» **Trecho selecionado**:
========
Artigo reproduzido pelo site do jornal Brasil de Fato 

 

O funk não é pedra na vidraça, é o espelho do real, não é a inversão, é o toma lá da cá, é a música que paga com a mesma moeda.

27/11/2015

 

De Michel Yakini

 

Tenho lido e ouvido debates sobre a qualidade da música brasileira atual, colocando o funk, digo aqui o pancadão/batidão/tamborzão/proibidão/ostentação e afins, como a miséria do gênero. Poética fraca, construção sem complexidade, conteúdo degradado e sem inovação são as principais justificativas pra execrar esse estilo.

 

Sendo do gosto da maioria, principalmente da juventude de quebrada, o funk é colocado no mesmo nível do sertanejo universitário, estilo esse financiado por grandes produtoras, com jabá garantido nas rádios e na TV, com corporações investindo alto, e gente estudada em produzir o refrão-chiclete, um estilo voltado aos rodeios agroboys e casas de shows chiquetosas, com uma intenção de hegemonia estruturada e definida.

 

O funk surge em outro contexto. É o estilo da escassez e ao contrário do sertanejo universitário, que aposta no “menos complexo, mas vistoso”, porque sabe que é isso que a massa consome (porque é pra isso que é preparada), o funk surge da voz embargada, rimando e ritmando com o que pode, e provocando muito, do jeito que dá. O funk deflagra, e isso a retórica não compreende, chama de conformismo, de conformista. O funk não é pedra na vidraça, é o espelho do real, não é a inversão, é o toma lá da cá, é a música que paga com a mesma moeda.

 

O funk nasceu no escadão das mazelas, cantando as contradições, seja do sexismo, da criminalidade e do consumo vendado, na linha do que foi oferecido, e sofre chacinas, leva bala no palco, borrachada e camburão na rua de casa, e a contenção da cela fria na prisão juvenil. Quer mais tensão pra criar que essa? E olha que por aqui ninguém consegue exílio, é cantar e correr o risco. Peço respeito em memória de Duda do Marapé, Daleste, Felipe Boladão, alguns mc´s que foram vítimas desse extermínio.
========
» **Informações registradas**:
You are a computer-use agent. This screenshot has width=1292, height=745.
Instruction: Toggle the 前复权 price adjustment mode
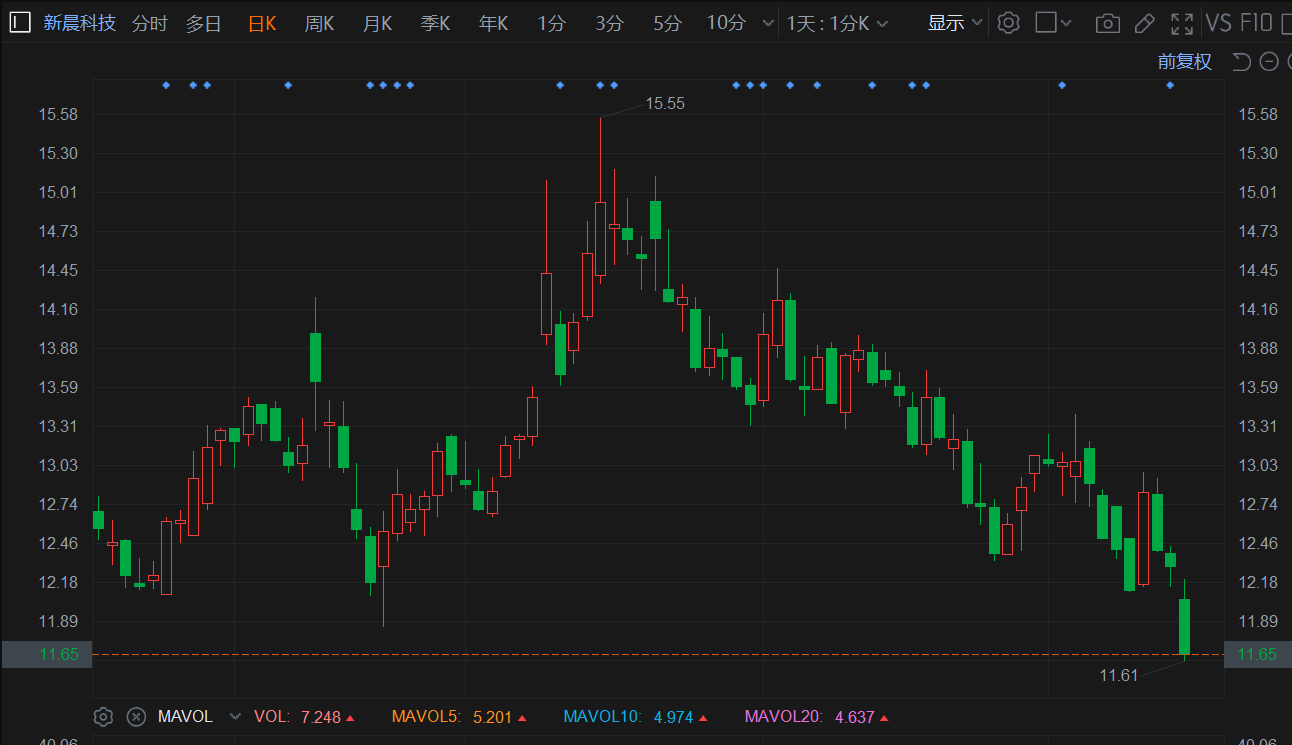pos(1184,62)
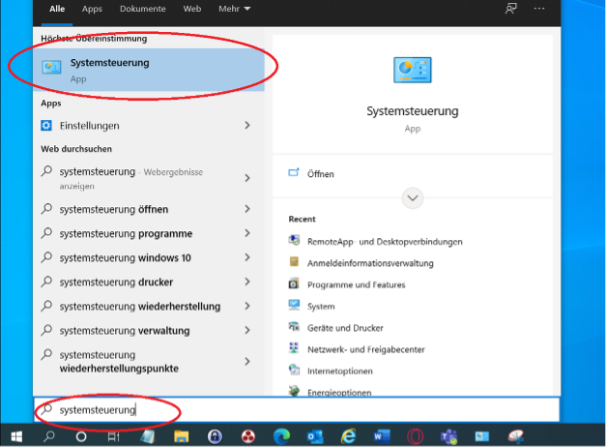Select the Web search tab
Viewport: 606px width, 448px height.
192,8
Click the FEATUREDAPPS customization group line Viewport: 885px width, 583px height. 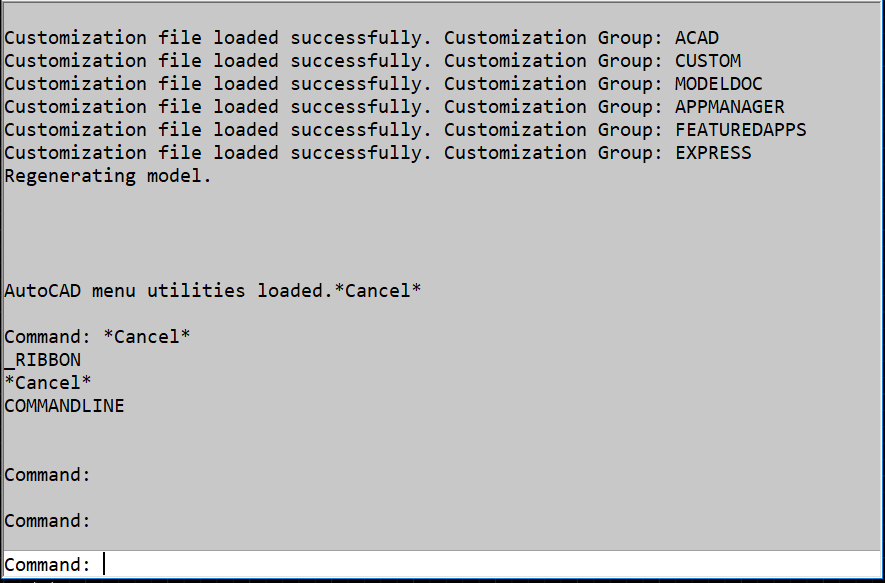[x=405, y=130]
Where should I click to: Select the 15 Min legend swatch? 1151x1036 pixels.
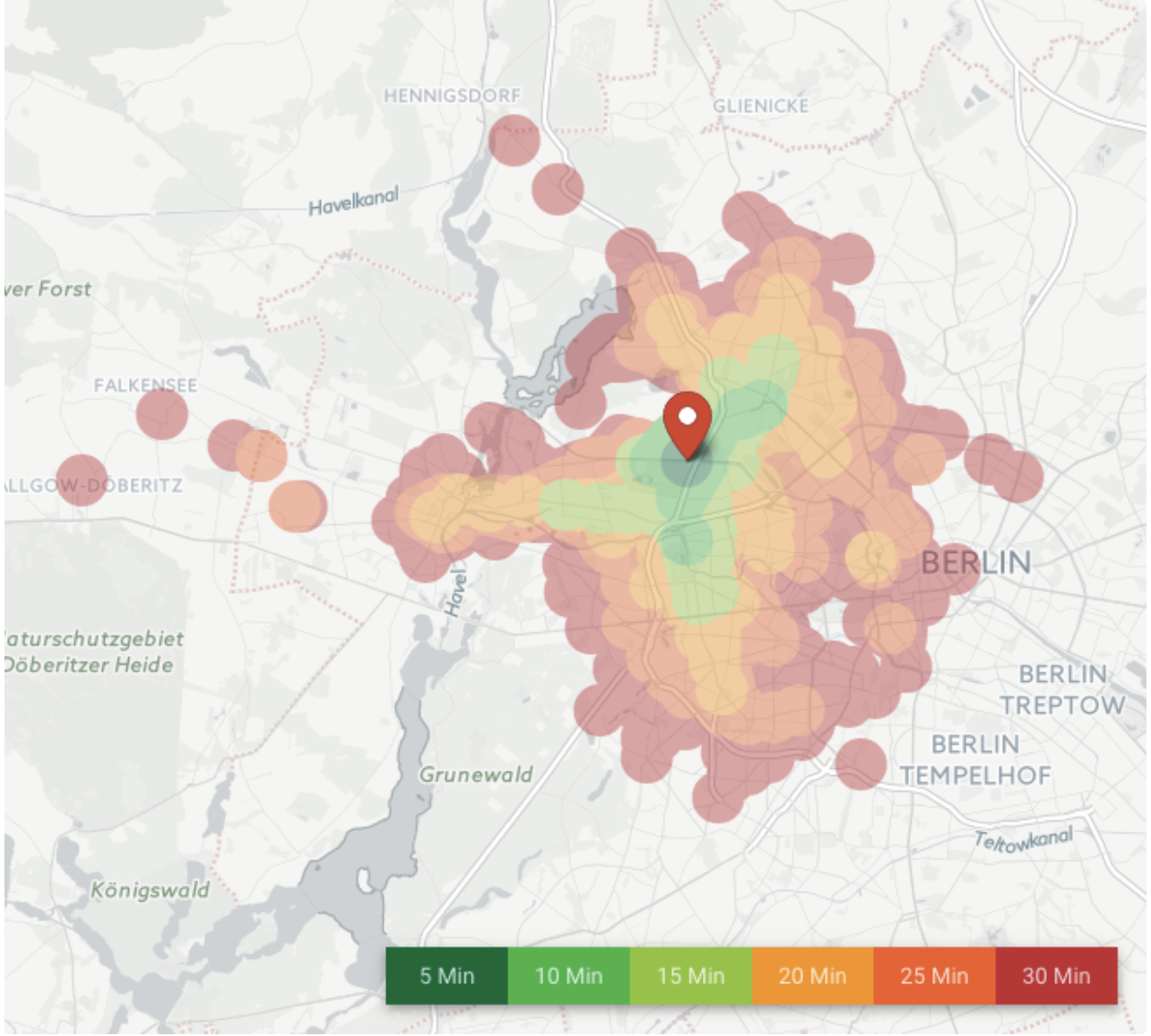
========
Você pode retomar o artigo sobre o funk a partir do ponto em que ele termina? Os itens não têm relação com o artigo sobre o funk.

 

A maioria dos mc´s do funk vem das quebradas, são negros e negras, e se não apresentam uma poética de agrado, é reflexo de pertencer a uma geração da escola sucateada, que mal consegue alfabetizar. Se rimam e cantam é porque trazem oralidade no berço, pois convivem desde sempre com o samba, rap, capoeira, terreiros e o funk que explodiu no RJ nos anos 90, mas que segue vivo na voz de Mano Teko, Pingo do Rap, Mc´s Júnior e Leonardo, entre vários. História da música de favela no Brasil, que sempre foi e é depreciada.

 

Mas esses mc´s não tiveram aula de canto, instrumento, produção musical, nem estímulo à composição criativa, tampouco usufruem de uma estrutura que financie sua visibilidade, e enquanto gerações e gerações de bem nascidos são formados em escolas estruturadas, estimulados a produzir e apreciar arte, essa mulecada rima pra sobreviver.

 

O funk não foi inventado pelos endinheirados da indústria cultural, é uma expressão vinda da urgência, e ao conquistar espaço no mercado, porque a mulecada faz chover na internet, deflagra o ódio dos estetas de plantão, a ira da “sociedade de bem”, e o medo dos conservadores. A juventude do funk ocupa as ruas, deixam as vitrines em choque, o estado perdido e os socialistas eufóricos, mas eles querem curtir um som, namorar, se encontrar, e consumir a negação. E apesar de já ter funkeiro popstar, a gente sabe que a maioria continua na batalha de sempre, rimando e postando na internet, sem disco, sem estúdio, fazendo show quando dá. E por  isso, de repente, todo mundo quis se inteirar sobre o funk, conhecer, abrir espaço, fazer política  pública, tacar pedra, mandar prender, mandar matar, enfim...

 

Há quem contrarie com a velha exceção, apontando as orquestras de favela, a cantora lírica do beco, o violinista da rua sem saída, como exemplos de como apreciar e produzir música conceituada na favela, mas isso não resolve o efeito voraz da meritocracia e do acesso negado que os especialistas ignoram ao arrotar a culpa no funk pelo fim da música.

Aqui não vejo ninguém preocupado em dizer se o funk veio de Kraftwerk, ou de outro som aceito como origem digna pela cultura-gourmet. A gente sabe que a base vem dos atabaques e ritmos africanos, por isso a dança também é próxima, rememora a fertilidade, a circularidade, o movimento da pélvis, o sagrado da tradição feminina, o ato de rimar é uma prática de griotagem, assim como juntar gente pra dançar em comunidade e isso não cabe na formalidade erudita, a não ser na caixa do exotismo. E por mais que essa massa não conceitue seu fazer, os corpos falam e revelam a memória afetiva de nossas origens.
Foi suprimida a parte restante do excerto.